◆ DAFTAR TUGAS
A: Jawablah pertanyaan berikut berdasarkan tulisan tentang Resolusi Jihad di bawah ini.
(i) Di mana para ulama berkumpul ketika fatwa Resolusi Jihad dikeluarkan?
(ii) Siapa yang memimpin langsung musyawarah para ulama itu?
(iii) Pukul berapa teks proklamasi kemerdekaan RI dikumandangkan?
B: Lanjutkan tulisan tentang Resolusi Jihad di bawah ini mulai dari kalimat terakhirnya.

◆ KUTIPAN TEKS
Meneladani Semangat Resolusi Jihad
Oleh: A Helmy Faishal Zaini
Tanggal 22 Oktober 71 tahun lampau adalah momentum yang sangat
bersejarah bagi bangsa Indonesia umumnya dan bagi kalangan santri dan
nahdliyin khususnya. Hari itu sejarah mencatat, bertempat di Kantor HB NU
di Jalan Bubutan Surabaya, ulama-ulama dari Jawa dan Madura yang berkumpul
untuk bermusyawarah dan dipimpin langsung Rais Akbar KH M Hasyim Asyari
mengeluarkan fatwa monumental yang kemudian hari kita kenal dengan sebutan
fatwa Resolusi Jihad.
Resolusi Jihad berisi dua poin utama. Pertama, memohon dengan sangat kepada Pemerintah Republik Indonesia supaya menentukan suatu sikap dan tindakan yang nyata serta sepadan terhadap usaha-usaha yang akan membahayakan kemerdekaan agama dan negara Indonesia, terutama terhadap pihak Belanda dan kaki tangannya. Kedua, supaya memerintahkan melanjutkan perjuangan bersifat sabilillah untuk tegaknya negara Republik Indonesia merdeka dan agama Islam.
Semangat jihad yang dikumandangkan KH M Hasyim Asyari bukanlah semata-mata semangat berperang saja. Namun lebih dari itu semangat resolusi jihad dilandasi semangat perlawanan terhadap segala bentuk penjajahan dan penindasan. Diktum hubbul wathan minal iman adalah diktum yang dicetuskan sebagai salah satu bahan bakar untuk melecut semangat arek-arek Suroboyo untuk menghalau penjajahan yang dimotori NICA pada saat itu.
Situasi seperti ini, situasi dalam keadaan keterjajahan, memang sangat pelik. Indonesia saat itu belum dipandang oleh dunia internasional setelah memproklamasikan kemerdekaannya pada 17 Agustus 1945.
Dalam pandangan dunia internasional, Indonesia masih dianggap minor atau bahkan ada yang menganggap bahwa Indonesia belum merdeka sepenuhnya. Baru beberapa bulan kemudian, ketika pertempuran akhir Oktober-awal November 1945 yang kemudian dikenal sebagai pertempuran 10 November meletus, mata dunia terbuka.
Dunia internasional mengakui eksistensi Indonesia. Jika tidak demikian, meminjam sejarawan Agus Sunyoto (2015), bukan tidak mungkin posisi Indonesia akan terus dipandang sebagai negara yang belum merdeka.
***
Fakta menarik seputar kemerdekaan yang masih banyak tidak
diketahui khalayak adalah bahwa sesungguhnya momentum pembacaan teks proklamasi
kemerdekaan RI yang dikumandangkan pada pukul 10.28 WIB tanggal 17 Agustus 1945
belum "berbunyi" di mata dunia.
Ibarat press conference atau siaran pers, tetapi tidak diliput oleh media massa. Sepi, sunyi, dan senyap barangkali. Pembacaan teks proklamasi itu sangat disayangkan karena nyatanya hanya berhenti pada pelaksanaan seremonial pembacaan teks belaka.

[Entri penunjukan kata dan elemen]
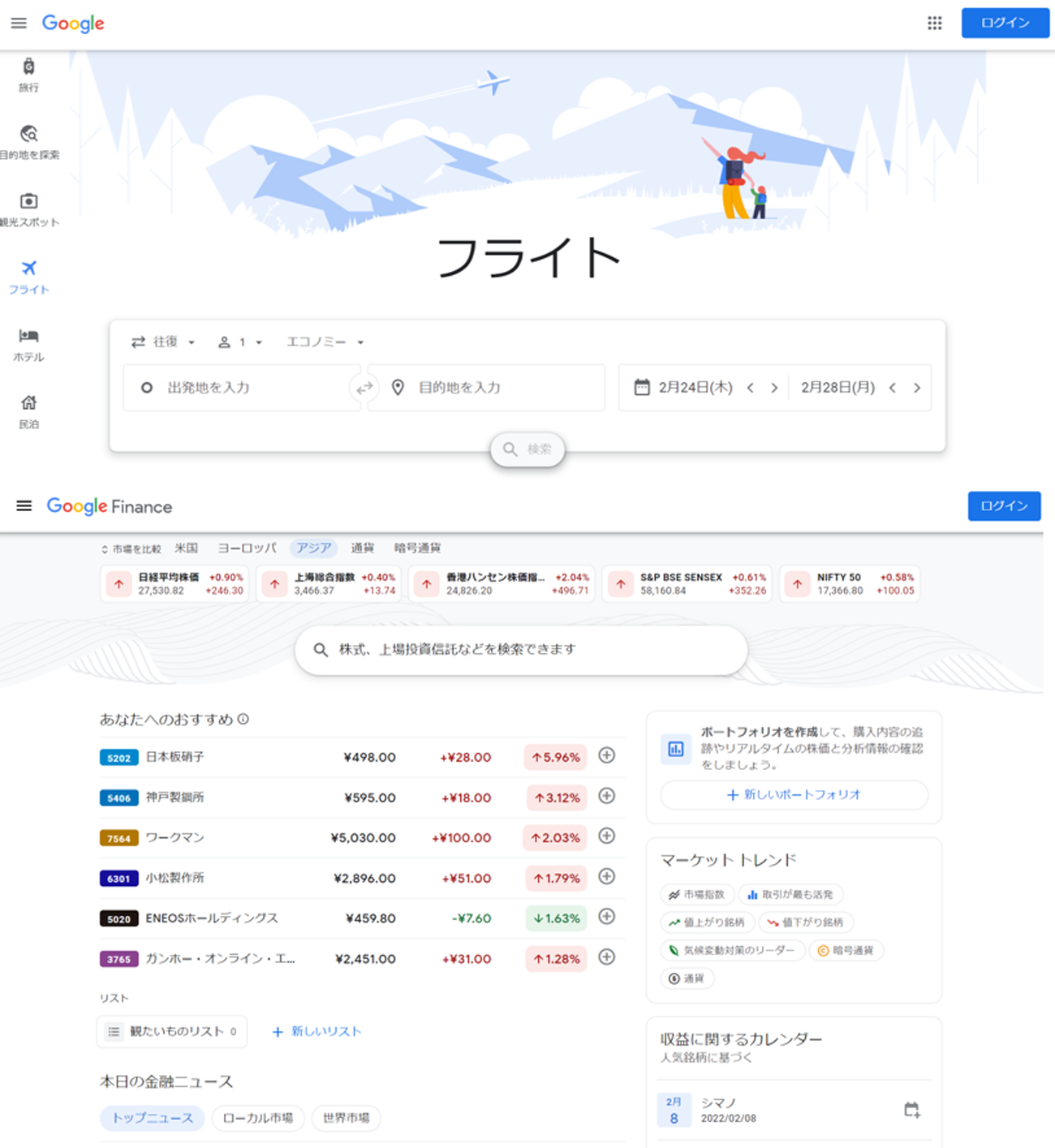Click the 目的地を探索 explore icon
The height and width of the screenshot is (1148, 1055).
(28, 134)
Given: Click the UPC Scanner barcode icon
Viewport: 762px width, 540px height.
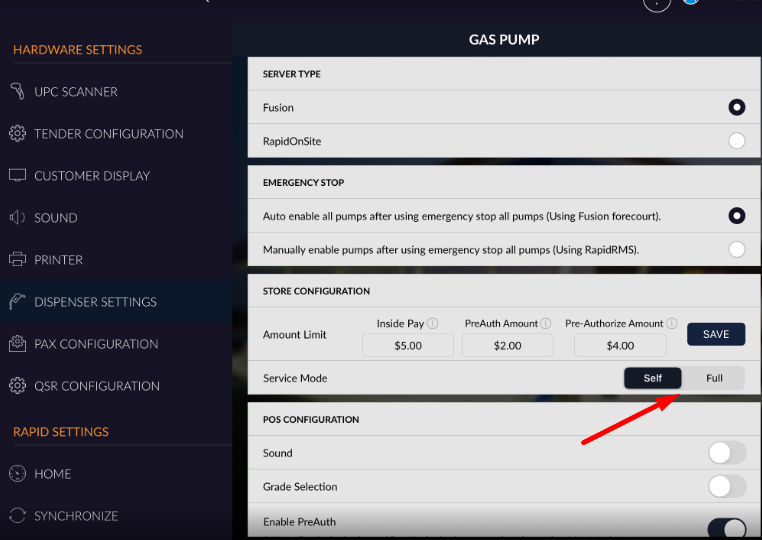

◆ JAWABAN
A:
(i) Di Kantor HB NU di Jalan Bubutan Surabaya.
(ii) Rais Akbar KH M Hasyim Asyari.
(iii) Pukul 10.28 WIB.

B:
Pada konteks pertempuran 10 November 1945 itulah sesungguhnya fatwa Resolusi Jihad menemui titik signifikansinya. Fatwa yang dilahirkan dari hasil musyawarah ulama-ulama Jawa dan Madura itu menjadi asupan energi dan landasan teologis yang meligitimasi pertempuran 10 November tersebut.
Rakyat dan arek-arek Suroboyo yang "lelah" dan
"capai" karena hidup dalam ketertindasan dan keterjajahan merasa
mendapat legitimasi untuk melawan. Dan legitimasi itu bukan main-main karena
lahir dari ”istikharah” panjang para ulama dan kiai.
Dari sanalah sesungguhnya sejarah pertempuran 10 November itu bermula. Maka tidak mengherankan jika ada yang mengatakan bahwa jika tidak ada fatwa Resolusi Jihad tidak ada pertempuran 10 November.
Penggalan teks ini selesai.